DESANDANN and JANE BUNNETT'S SPIRITS OF HAVANA at St. George-the-Martyr Church, January 23. Tickets: $25. Attendance: sold out. Rating: NNN Rating: NNN
It's hard to imagine what the 10 Cubans in flowing gowns and sandals made of the sub-zero temperatures outside St. George-the-Martyr Thursday. A 50-degree drop in temperature from their Camagüey home to Toronto might have silenced most, but Haitian-Cuban choir Desandann showed no signs of hypothermia or even a slight chill.Exploring rarely heard a cappella choral music initially brought to Cuba by descendants of Haitian slaves, Desandann did a star turn in Jane Bunnett's Spirits Of Havana film. Stripped of most of the obvious signifiers of Cuban music -- blaring horns, driving percussion, rootsy folk overtones -- the choir's subtle crooning has an unearthly tone. Acoustics aside, it made perfect sense that the group sang in the sanctified air of a downtown church.
Thursday's performance was essentially two shows in one. On the one hand, Desandann performed solo and with Bunnett providing delicate accompaniment on flute and sax, the group gliding effortlessly between spirituals, Afro-Cuban choral pieces and a heart-stopping cover of Unforgettable. As a unit, the choir's voices created a powerful wall of sound, but it was Desandann's soloists who stood out. Fidel Romero Miranda tore up the church floor with Otis Redding-style soul breakdowns, while Marcelo Andrs Luis's rumbling bass rattled the wooden beams above. Even those in the crowd familiar with the group were stunned by Desandann's vocal grace.
Somewhat less successful were Bunnett's attempts to integrate Desandann with her own Spirits Of Havana ensemble. Admittedly, the two had only been jamming together for just over a week before Thursday's show, but much of the fusion between Spirits' descargas and Desandann's more stately vocalizing sounded forced and had the unfortunate effect of reducing the choir to a mere chorus, albeit an incredible one.

EXTRACTED MATERIAL

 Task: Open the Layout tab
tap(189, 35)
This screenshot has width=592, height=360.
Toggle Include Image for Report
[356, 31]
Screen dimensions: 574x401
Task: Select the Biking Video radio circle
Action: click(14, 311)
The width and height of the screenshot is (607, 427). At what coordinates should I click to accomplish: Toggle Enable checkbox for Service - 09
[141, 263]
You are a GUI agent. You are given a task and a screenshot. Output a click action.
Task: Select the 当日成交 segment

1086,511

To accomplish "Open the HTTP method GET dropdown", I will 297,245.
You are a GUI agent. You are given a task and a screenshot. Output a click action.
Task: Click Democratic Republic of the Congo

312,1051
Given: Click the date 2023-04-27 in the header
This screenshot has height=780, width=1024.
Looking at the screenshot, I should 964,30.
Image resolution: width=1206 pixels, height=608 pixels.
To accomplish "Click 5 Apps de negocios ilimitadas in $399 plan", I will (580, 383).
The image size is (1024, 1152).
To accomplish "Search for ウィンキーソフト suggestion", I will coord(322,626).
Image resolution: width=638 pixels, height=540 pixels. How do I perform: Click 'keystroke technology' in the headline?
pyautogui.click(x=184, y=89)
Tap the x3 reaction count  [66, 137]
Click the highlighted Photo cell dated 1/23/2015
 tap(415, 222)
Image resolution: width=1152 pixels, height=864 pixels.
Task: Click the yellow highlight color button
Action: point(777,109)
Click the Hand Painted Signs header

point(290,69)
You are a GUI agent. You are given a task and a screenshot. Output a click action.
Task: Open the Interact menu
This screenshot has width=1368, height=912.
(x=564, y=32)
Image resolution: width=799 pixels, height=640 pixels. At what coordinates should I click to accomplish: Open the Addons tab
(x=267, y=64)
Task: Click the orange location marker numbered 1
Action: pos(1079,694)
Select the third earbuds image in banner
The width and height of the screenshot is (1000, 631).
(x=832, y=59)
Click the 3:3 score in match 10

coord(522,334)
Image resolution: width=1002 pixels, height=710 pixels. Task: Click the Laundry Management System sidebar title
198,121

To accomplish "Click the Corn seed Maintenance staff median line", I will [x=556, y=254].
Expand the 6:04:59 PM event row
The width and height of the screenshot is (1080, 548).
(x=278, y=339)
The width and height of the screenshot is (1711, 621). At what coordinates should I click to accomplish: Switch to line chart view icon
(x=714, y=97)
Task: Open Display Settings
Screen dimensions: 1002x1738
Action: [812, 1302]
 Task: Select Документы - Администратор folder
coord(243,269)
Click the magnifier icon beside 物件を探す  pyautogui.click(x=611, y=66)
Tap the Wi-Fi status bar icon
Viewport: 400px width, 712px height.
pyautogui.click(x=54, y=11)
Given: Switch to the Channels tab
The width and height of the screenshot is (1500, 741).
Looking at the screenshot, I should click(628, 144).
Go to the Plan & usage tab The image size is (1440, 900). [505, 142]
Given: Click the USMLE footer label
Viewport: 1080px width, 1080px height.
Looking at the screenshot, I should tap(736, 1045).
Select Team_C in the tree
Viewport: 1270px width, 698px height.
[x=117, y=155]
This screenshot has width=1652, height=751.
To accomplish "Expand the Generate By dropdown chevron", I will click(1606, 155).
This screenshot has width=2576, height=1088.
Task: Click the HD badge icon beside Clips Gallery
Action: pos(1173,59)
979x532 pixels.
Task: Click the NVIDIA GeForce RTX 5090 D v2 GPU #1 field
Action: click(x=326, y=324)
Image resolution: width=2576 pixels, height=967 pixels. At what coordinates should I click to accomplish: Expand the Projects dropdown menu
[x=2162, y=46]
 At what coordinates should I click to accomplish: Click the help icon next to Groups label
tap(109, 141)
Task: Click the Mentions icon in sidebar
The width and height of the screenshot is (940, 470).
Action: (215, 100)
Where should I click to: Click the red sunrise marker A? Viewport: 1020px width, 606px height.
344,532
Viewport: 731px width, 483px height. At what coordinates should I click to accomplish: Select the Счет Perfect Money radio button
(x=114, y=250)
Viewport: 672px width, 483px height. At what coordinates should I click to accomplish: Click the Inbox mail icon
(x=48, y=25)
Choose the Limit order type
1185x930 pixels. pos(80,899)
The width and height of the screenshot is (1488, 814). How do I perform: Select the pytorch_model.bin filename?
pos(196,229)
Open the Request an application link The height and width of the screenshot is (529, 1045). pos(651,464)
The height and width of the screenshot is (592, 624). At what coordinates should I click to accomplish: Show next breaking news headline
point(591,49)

REQUIREMENT
Reproduce the concert review above word for word, from start to finish.

RESPONSE TO THE EXERCISE
DESANDANN and JANE BUNNETT'S SPIRITS OF HAVANA at St. George-the-Martyr Church, January 23. Tickets: $25. Attendance: sold out. Rating: NNN Rating: NNN
It's hard to imagine what the 10 Cubans in flowing gowns and sandals made of the sub-zero temperatures outside St. George-the-Martyr Thursday. A 50-degree drop in temperature from their Camagüey home to Toronto might have silenced most, but Haitian-Cuban choir Desandann showed no signs of hypothermia or even a slight chill.Exploring rarely heard a cappella choral music initially brought to Cuba by descendants of Haitian slaves, Desandann did a star turn in Jane Bunnett's Spirits Of Havana film. Stripped of most of the obvious signifiers of Cuban music -- blaring horns, driving percussion, rootsy folk overtones -- the choir's subtle crooning has an unearthly tone. Acoustics aside, it made perfect sense that the group sang in the sanctified air of a downtown church.
Thursday's performance was essentially two shows in one. On the one hand, Desandann performed solo and with Bunnett providing delicate accompaniment on flute and sax, the group gliding effortlessly between spirituals, Afro-Cuban choral pieces and a heart-stopping cover of Unforgettable. As a unit, the choir's voices created a powerful wall of sound, but it was Desandann's soloists who stood out. Fidel Romero Miranda tore up the church floor with Otis Redding-style soul breakdowns, while Marcelo Andrs Luis's rumbling bass rattled the wooden beams above. Even those in the crowd familiar with the group were stunned by Desandann's vocal grace.
Somewhat less successful were Bunnett's attempts to integrate Desandann with her own Spirits Of Havana ensemble. Admittedly, the two had only been jamming together for just over a week before Thursday's show, but much of the fusion between Spirits' descargas and Desandann's more stately vocalizing sounded forced and had the unfortunate effect of reducing the choir to a mere chorus, albeit an incredible one.